深夜の一杯

もりくぼの小隊

深夜の一杯


「ただいまぁ」


 玄関を開けると口からついと出てしまう「ただいま」という口馴染んだ言葉。独り暮らしの安アパートに誰かが待っているはずはないのに。地元を離れた社会人生活、疲れが溜まった時に小さな独り言と実家暮らしの癖がついと出てしまう。


「あ〜、疲れたぁ。今日も遅くまでご苦労さまでしたぁ〜」


 そろそろ日付の変わる深夜二十三時五十分。残業疲れな身体を玄関へと滑り込まし、近所迷惑にならないように静かに扉を閉めてから自分への労いの言葉を吐いた。

 重いカバンを床へと放り、コンビニ袋を机の上に置くと万年寝床な布団へと身体を転がす。電気の灯った天井を眺める。安アパートでも一応はLED化された天井照明。その絶妙な明るさがなんだか虚しく感じ、眼鏡を外して眉間を揉んで目を強くつむる。そんな事を無駄にくり返して、またしばらく天井を眺める。なにもしないという時間が、贅沢な贈り物のように感じた。普段はそんなふうには思わない、けど、今日はそれだけ身体が疲れてしまっている証拠なのかも知れない。このまま寝るという選択も悪くはないと思ったけど、お腹は空腹を訴えて何度も食事を要求してくる。

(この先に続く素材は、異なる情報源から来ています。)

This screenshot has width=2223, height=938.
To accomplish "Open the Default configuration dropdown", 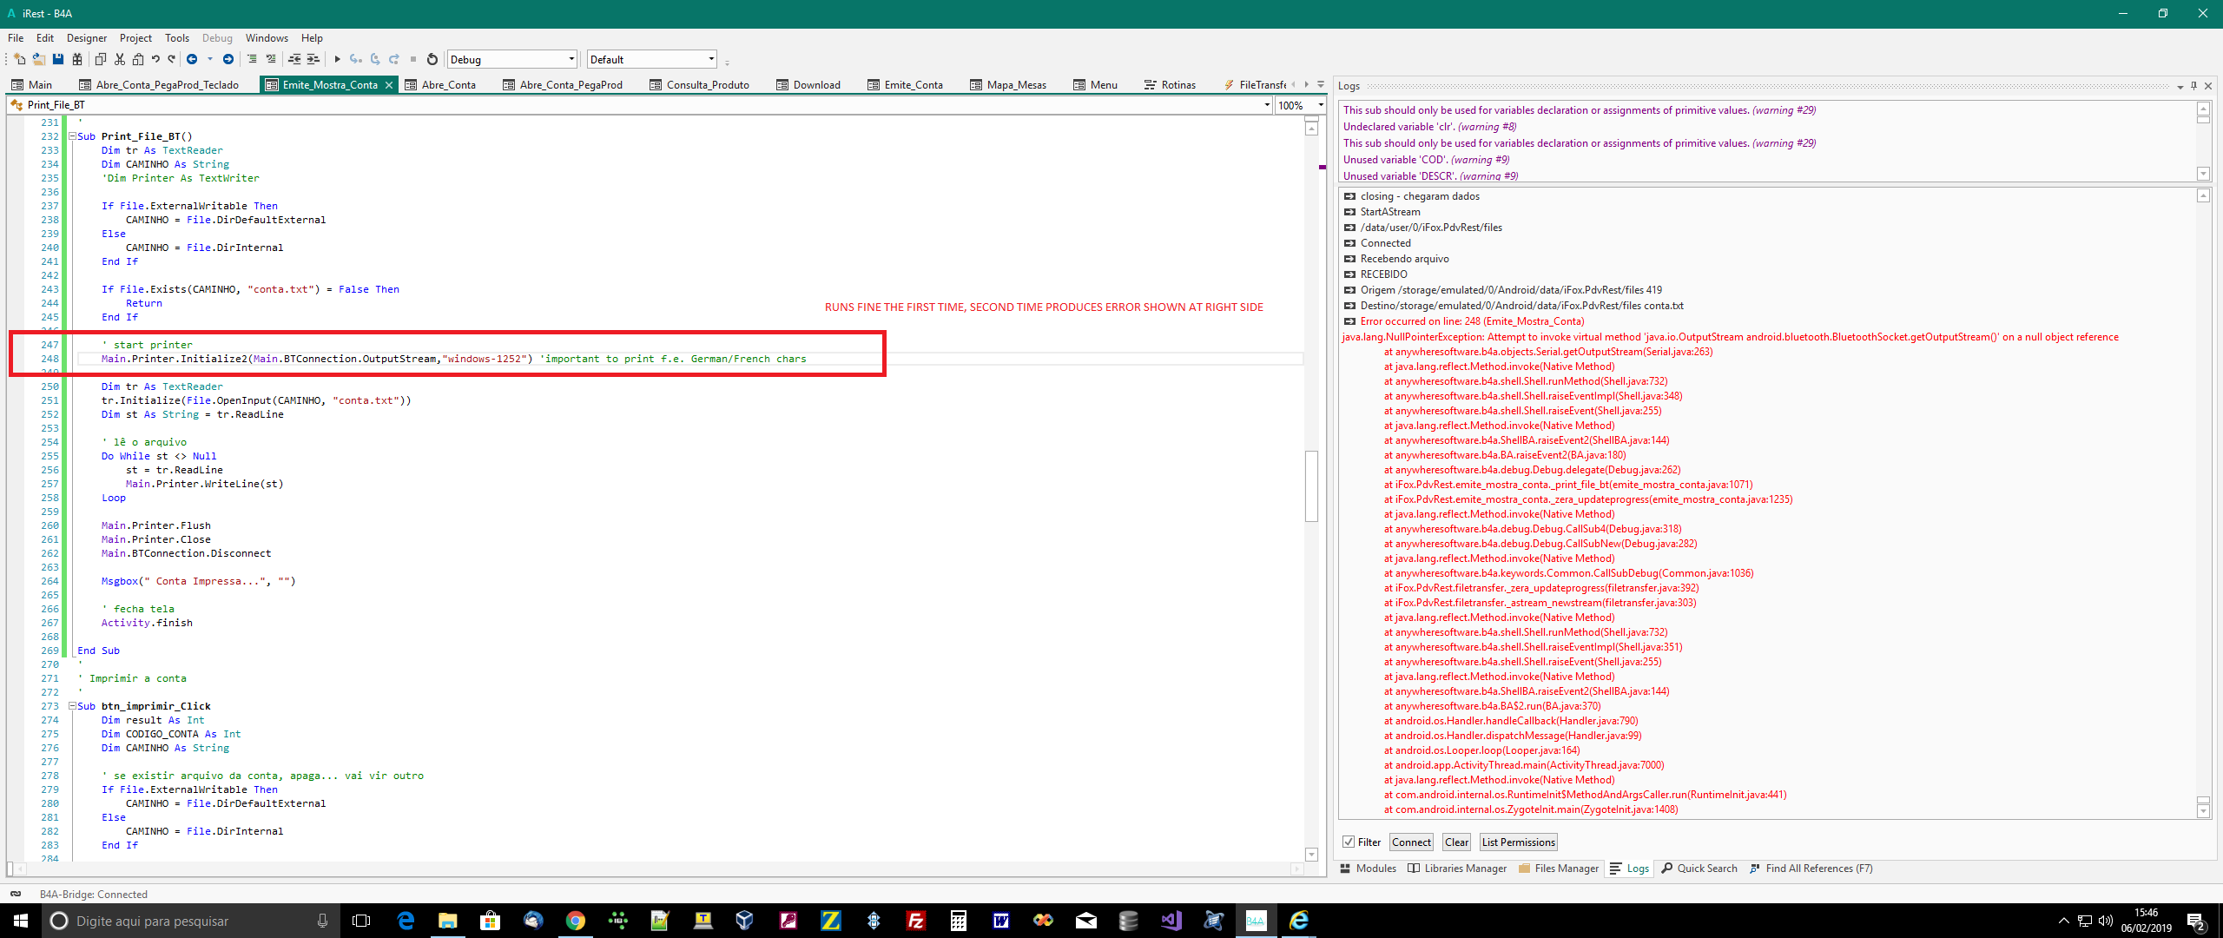I will click(711, 59).
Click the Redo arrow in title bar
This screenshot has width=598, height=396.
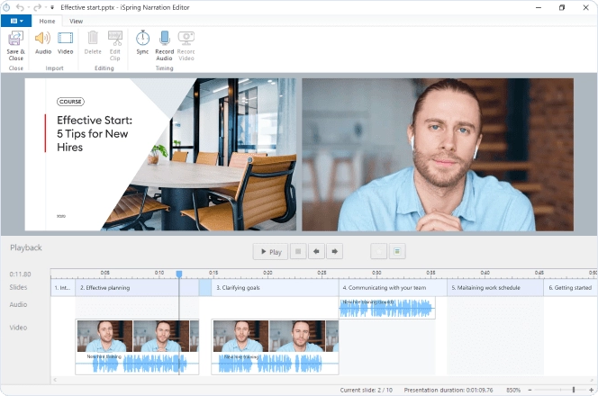coord(36,7)
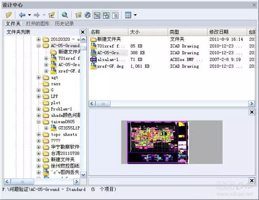Click the xref-GF.dwg file icon

(x=93, y=66)
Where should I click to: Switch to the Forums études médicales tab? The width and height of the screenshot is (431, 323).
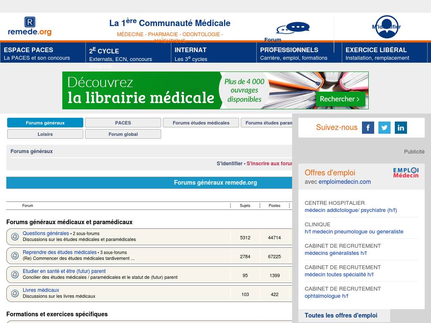(201, 123)
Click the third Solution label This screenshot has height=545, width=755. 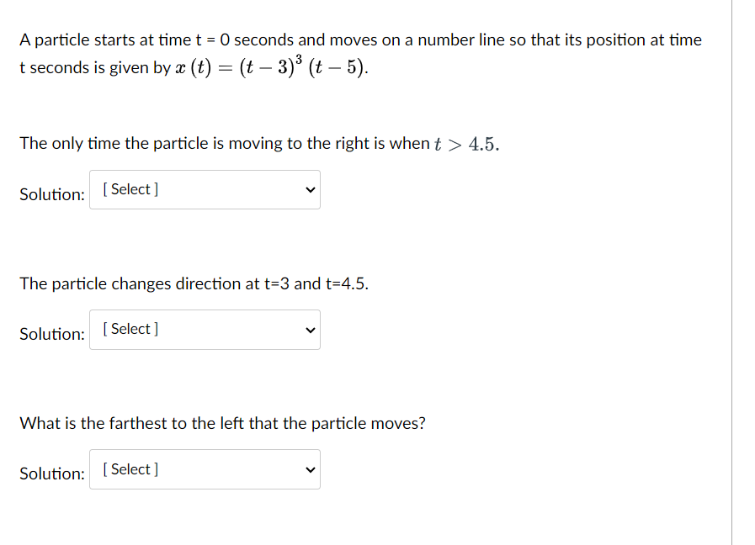51,474

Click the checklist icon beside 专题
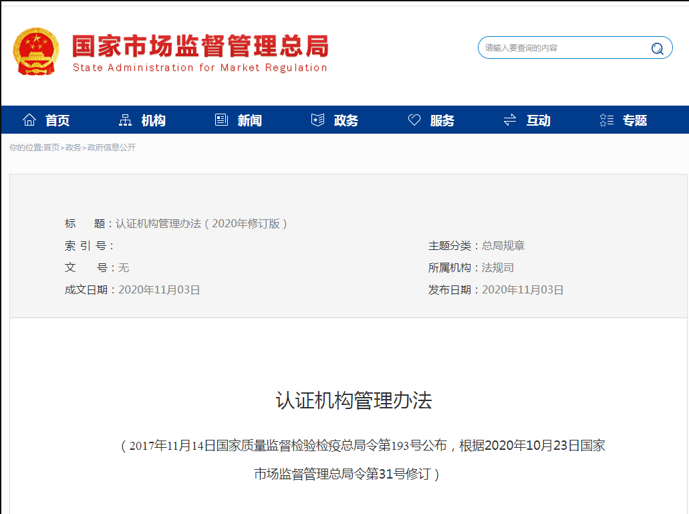(x=605, y=119)

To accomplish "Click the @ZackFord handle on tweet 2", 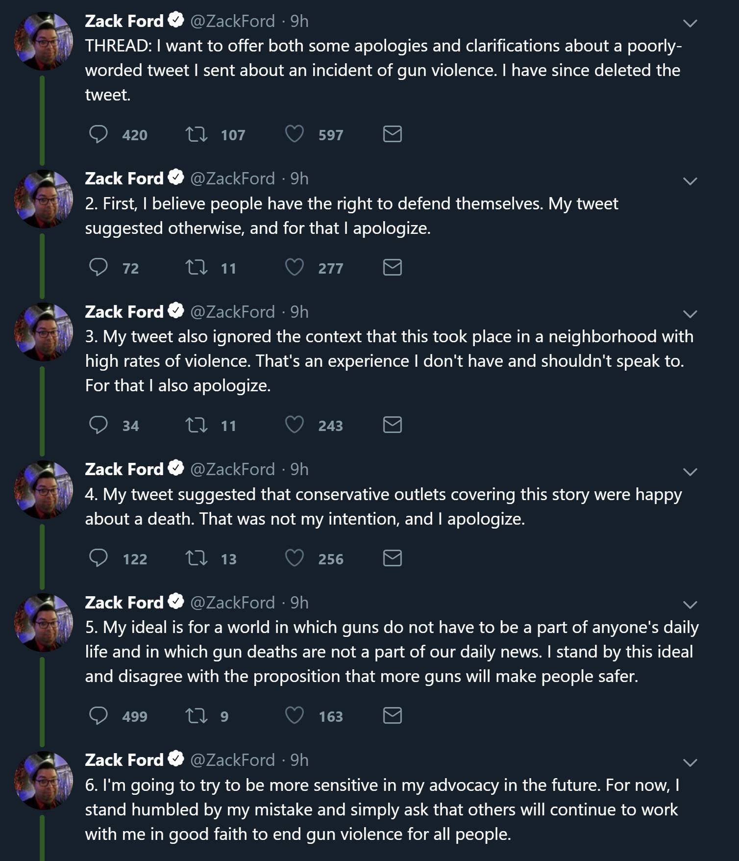I will [232, 178].
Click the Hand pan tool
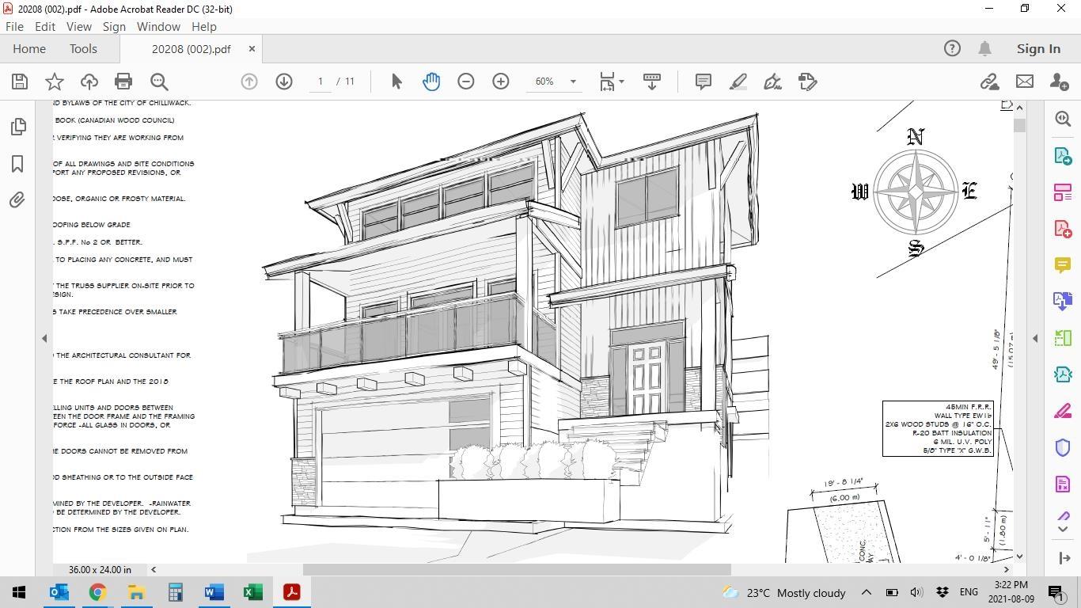Screen dimensions: 1081x608 pyautogui.click(x=431, y=82)

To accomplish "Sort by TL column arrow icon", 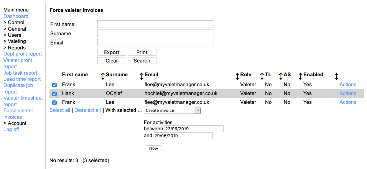I will click(x=281, y=76).
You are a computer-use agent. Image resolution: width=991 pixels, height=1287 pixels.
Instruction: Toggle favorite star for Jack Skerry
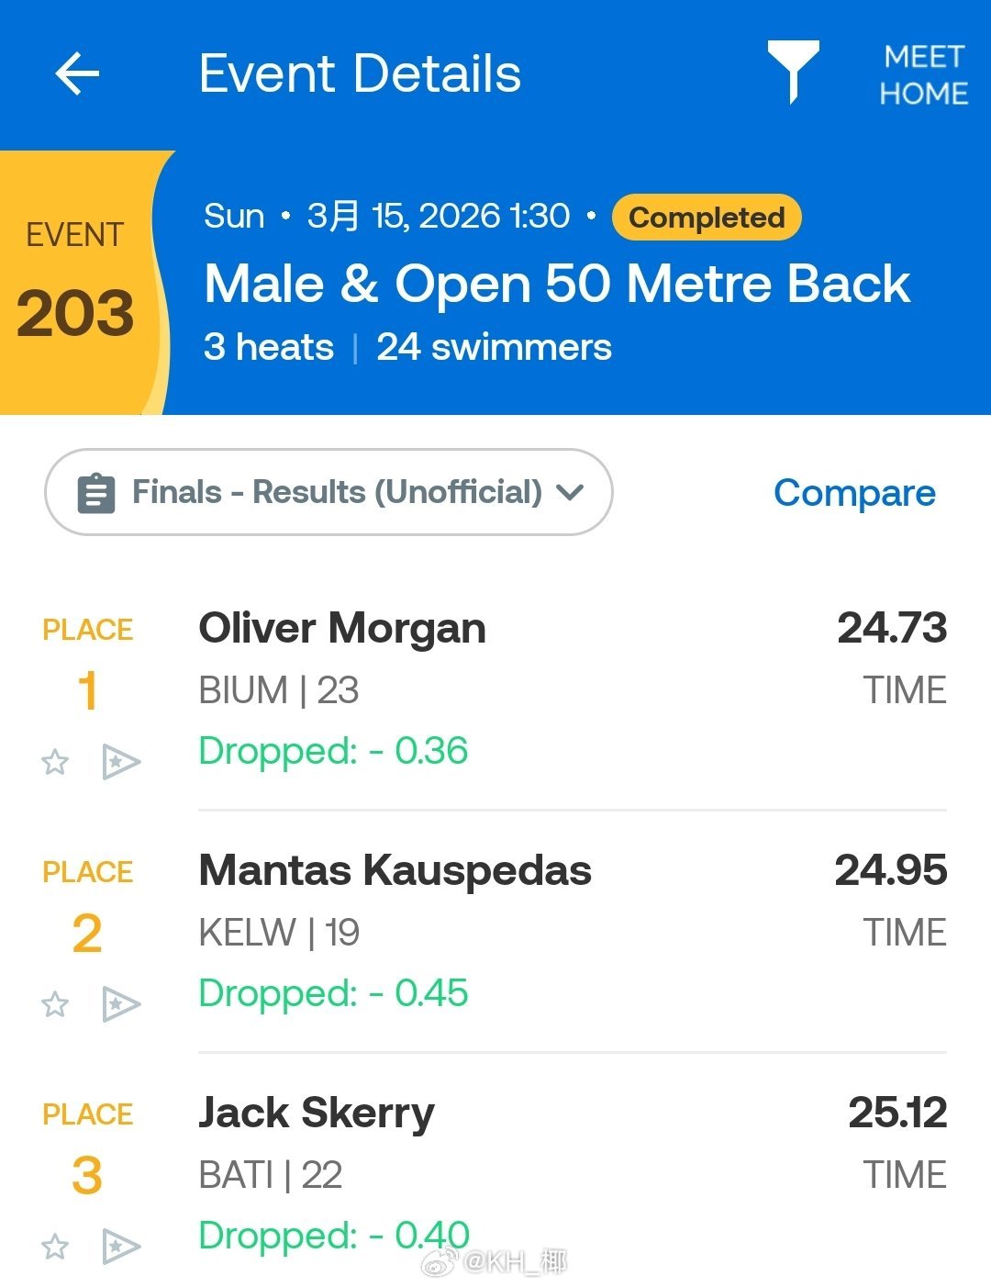[x=55, y=1247]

 仕方なしとまだまだ気だるい両足を上げて勢いをつけて起き上がる。机の上のコンビニ袋をガサガサと漁って二つの買い物を取り出した。


「あー、どっちにするかなぁ」


 両手にしたのは「赤いきつね」と「緑のたぬき」こんな深夜にカップ麺とも思うが、この時間に食べるカップ麺の背徳感はたまらなく食欲を唆り抗えないものだ。それが子どもの頃から慣れ親しむ「赤いきつね」と「緑のたぬき」なら尚更だろう。問題は、どちらにするかという事だけど。


「赤いきつね」

 ツルッとした喉越しのカップうどん。あっさり関西お出汁に甘く煮たお揚げと玉子とカマボコのちょっとしたアクセントが嬉しいご定番。出来上がりは五分と長い。


「緑のたぬき」

 ズズッと食べたいカップそば。天かすと小エビの小さめなかき揚げ天ぷらにカマボコの入った関東風味な濃いめの鰹出汁の一杯。出来上がりは三分と短い。



「うーん……たぬきかなぁ」


 悩んだ末に緑のたぬきに決めた。労働の疲れからちょっと濃い味を身体が求めてるのかも知れない。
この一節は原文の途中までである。